## EXTRAIT À LIRE
L’exception et l’abus sont partout à côté de la règle, et surtout dans un vaste empire. Mais au moins conviendra-t-on que, moins il y a de ces abus, mieux l’état passe pour être ordonné. Le plus mal ordonné de tous serait celui où non seulement des particuliers isolés, mais une classe entière de citoyens mettrait sa gloire à rester immobile au milieu du mouvement général et saurait consumer la meilleure part du produit, sans avoir concouru en rien à le faire naître. Une telle classe est assurément étrangère à la nation par sa fainéantise. L’ordre noble n’est pas moins étranger au milieu de nous, par ses prérogatives civiles et publiques. Qu’est-ce qu’une nation ? Un corps d’associés vivant sous une loi commune et représentés par la même législature. N’est-il pas trop certain que l’ordre noble a des privilèges, des dispenses, même des droits séparés des droits du grand corps des citoyens ? Il sort par là de l’ordre commun, de la loi commune. Ainsi, ses droits civils en font déjà un peuple à part dans la grande nation. C’est véritablement imperium in imperio.

À l’égard de ses droits politiques, il les exerce aussi à part. Il a ses représentants à lui, qui ne sont chargés en rien de la procuration des peuples. Le corps de ses députés siège à part ; et quand il s’assemblerait dans une même salle avec les députés des simples citoyens, il n’en est pas moins vrai que sa représentation est essentiellement distincte et séparée : elle est étrangère à la nation par son principe, puisque sa mission ne vient pas du peuple, et par son objet, puisqu’il consiste à défendre non l’intérêt général, mais l’intérêt particulier.

## DONNÉES AFFICHÉES
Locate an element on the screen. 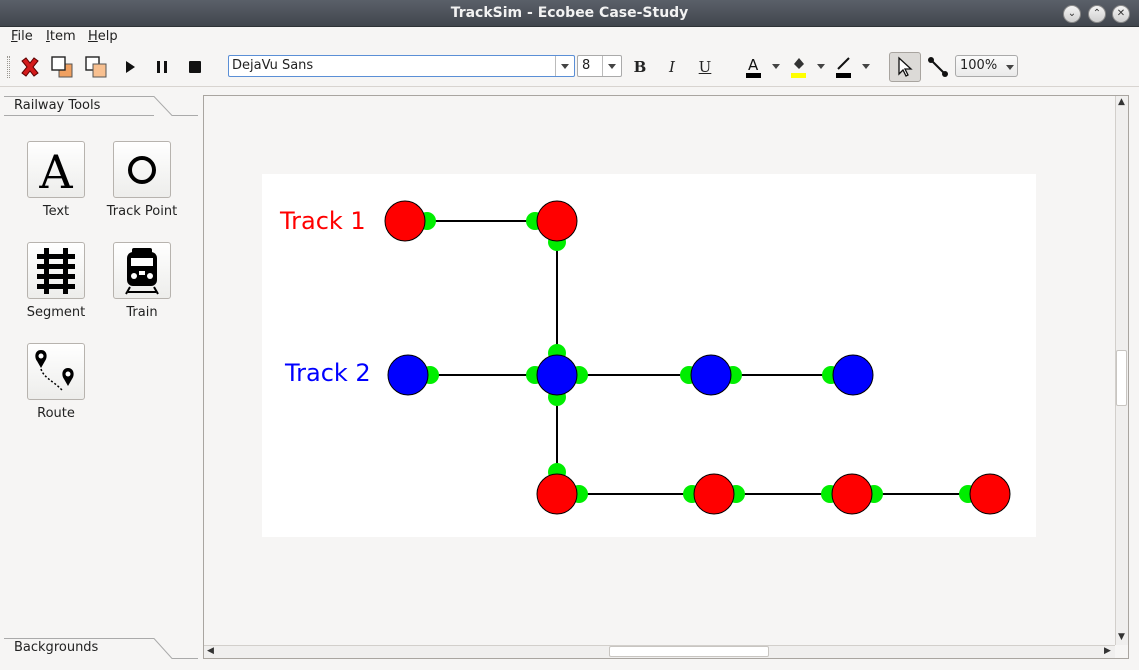 The image size is (1139, 670). play-button is located at coordinates (130, 67).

## SÉRIE D'EXERCICES
A: Dans l'extrait sur l'ordre noble, recopiez le passage qui commence par « À l’égard de » et se poursuit jusqu'à « mais l’intérêt particulier. », en substituant « mandataires » à « députés ».
B: Quelle définition d'une nation l'extrait sur l'ordre noble donne-t-il ?
Le listing ne sert à rien ici.

## EXERCICES CORRIGÉS
A:
À l’égard de ses droits politiques, il les exerce aussi à part. Il a ses représentants à lui, qui ne sont chargés en rien de la procuration des peuples. Le corps de ses mandataires siège à part ; et quand il s’assemblerait dans une même salle avec les mandataires des simples citoyens, il n’en est pas moins vrai que sa représentation est essentiellement distincte et séparée : elle est étrangère à la nation par son principe, puisque sa mission ne vient pas du peuple, et par son objet, puisqu’il consiste à défendre non l’intérêt général, mais l’intérêt particulier.

B: Un corps d'associés vivant sous une loi commune et représentés par la même législature.